Instructions for the task: An image-free, word-for-word version of the records below is to be returned.
====== Data extract ======
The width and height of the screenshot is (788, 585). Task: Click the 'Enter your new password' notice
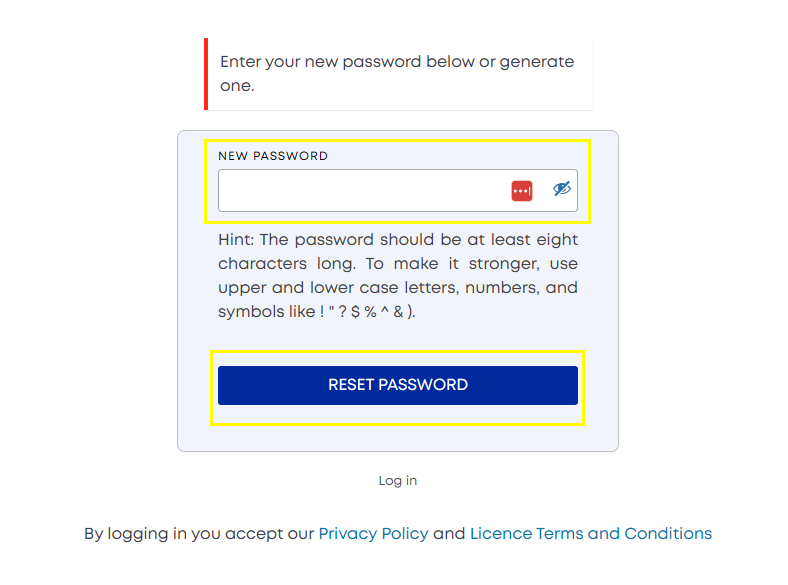pos(397,73)
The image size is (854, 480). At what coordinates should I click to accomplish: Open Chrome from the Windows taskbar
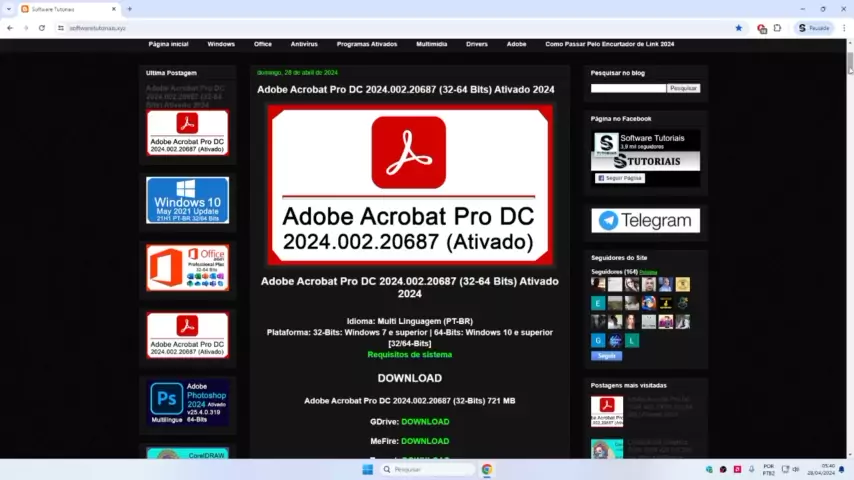tap(487, 469)
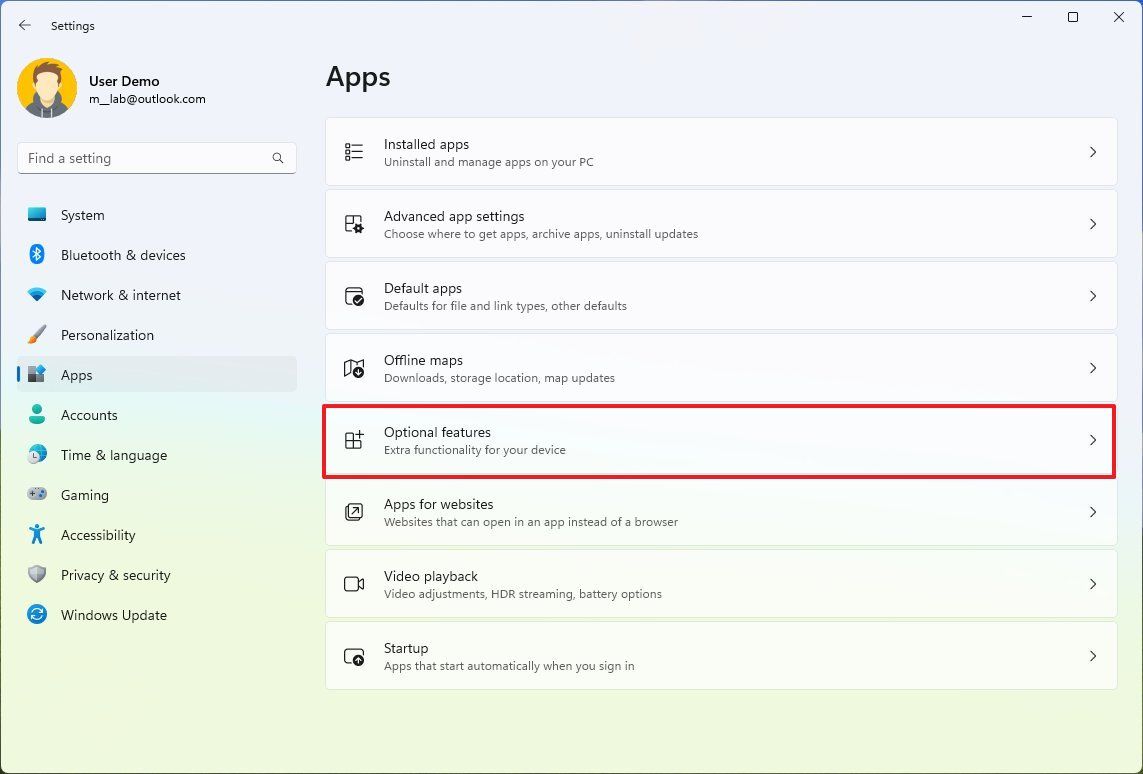Click the Installed apps icon
The width and height of the screenshot is (1143, 774).
(x=353, y=151)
======
Answer space:
The width and height of the screenshot is (788, 585). Task: Click the 'Enter your new password' notice
pos(397,73)
The image size is (854, 480). At what coordinates should I click to accomplish: Open Chrome from the Windows taskbar
tap(487, 469)
Click the Installed apps icon
The width and height of the screenshot is (1143, 774).
(x=353, y=151)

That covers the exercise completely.